Oh, and I got into Tableau for visualizing. Wich leads me into the next learning.
Tableau Visualization
After tinkering around with Tableau for my sentiment analysis, I’ve decided to try some more analysis and visualization with Tableau. This time I’ve collected some climate data from the region I’m living in Germany. Finally, I used the visuals for a Twitter thread explaining my findings.
Another project using Tableau was a chart visualizing the stupidity reopening schools in Germany after the first lockdown, having higher infection rates before the lockdown.
What I’ve learned
Finally, I got into Tableau. This feature rich monster is easier to learn than I feared. The public version is free to use, and you can learn how to use an enterprise visualization tool. And I’ve learned that climate change is being visible — scary!
Collecting data from PDF files
The county where I live publishes its Corona figures as a PDF file. Easy to read, but difficult to analyze. Furthermore, they are generating the PDF once a week. My plan was collecting some data to be able to create a time series analysis. But how to extract tabular data from a PDF? I found out there is a PDF-Reader for Pandas named tabula/read_pdf. I tinkered with jupyterNotebook and could read the data. Unfortunately, the PDF itself changed its format from week to week. And I had to dismiss my plan to collect data regularly.
What I’ve learned
I’ve once again learned how powerful Pandas is. In particular when working with custom readers, like read_pdf.

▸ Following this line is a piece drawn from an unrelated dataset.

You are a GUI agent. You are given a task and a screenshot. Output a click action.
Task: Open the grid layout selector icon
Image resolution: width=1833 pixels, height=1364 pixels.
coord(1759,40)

And I’ve learned, some projects do not make sense.
Using complex Excel sheets with Pandas
Talking about readers for Pandas, I’ve taken a deep dive into Pandas Excel reader. My goal was to get data out of a complex Excel sheet into a data-frame. I’ve found out that Pandas indeed has superpowers in reading Excel sheets. My article shows in detail the superpowers of Pandas reading Excel sheets.
What I’ve learned
Pandas is great. Nothing less, nothing more.
Providing data and visualize for free
Last but not least, I’ve once again found some sources providing data roundabout corona for my county. I’ve started collecting the data on a daily basis. Using the data I’ve created a visualization using Datawrapper an awesome web-based tool for data visualization. The Best: It has a free tier. When publishing my insights at Twitter people asked if I would like to share my collected data. A short research for a good location brought me to Qri — a service like GitHub, just for Data. Awesome! I have summarized this in an article:
What I’ve learned
Again I learned how to collect data regularly. And I’ve learned how to use existing tools and services for a specific task. Datawrapper is awesome and widely used by newspapers and online magazines. With Qri everybody can share datasets in an open-source manner. You don’t need to implement everything on your own. Take a look and use the already existing tools.
(My) Conclusion
2020 and the beginning of 2021 was wild. But it’s relatively easy to use the circumstances for your personal growth. COVID-19 generated tons of free data to play with. Of course there are other data sources available. Just take it, be curious and set yourself challenges. Make the most out of it, train yourself, try new tools and maybe get out of your comfort zone. Nothing is as bad that it is not good for something! I’ve learned many great things. And it has also distracted a bit from the complexity of the whole situation we are still in. Personally, I’ve learned many new tools and technologies, practiced a lot and sharpened some Data Science skills.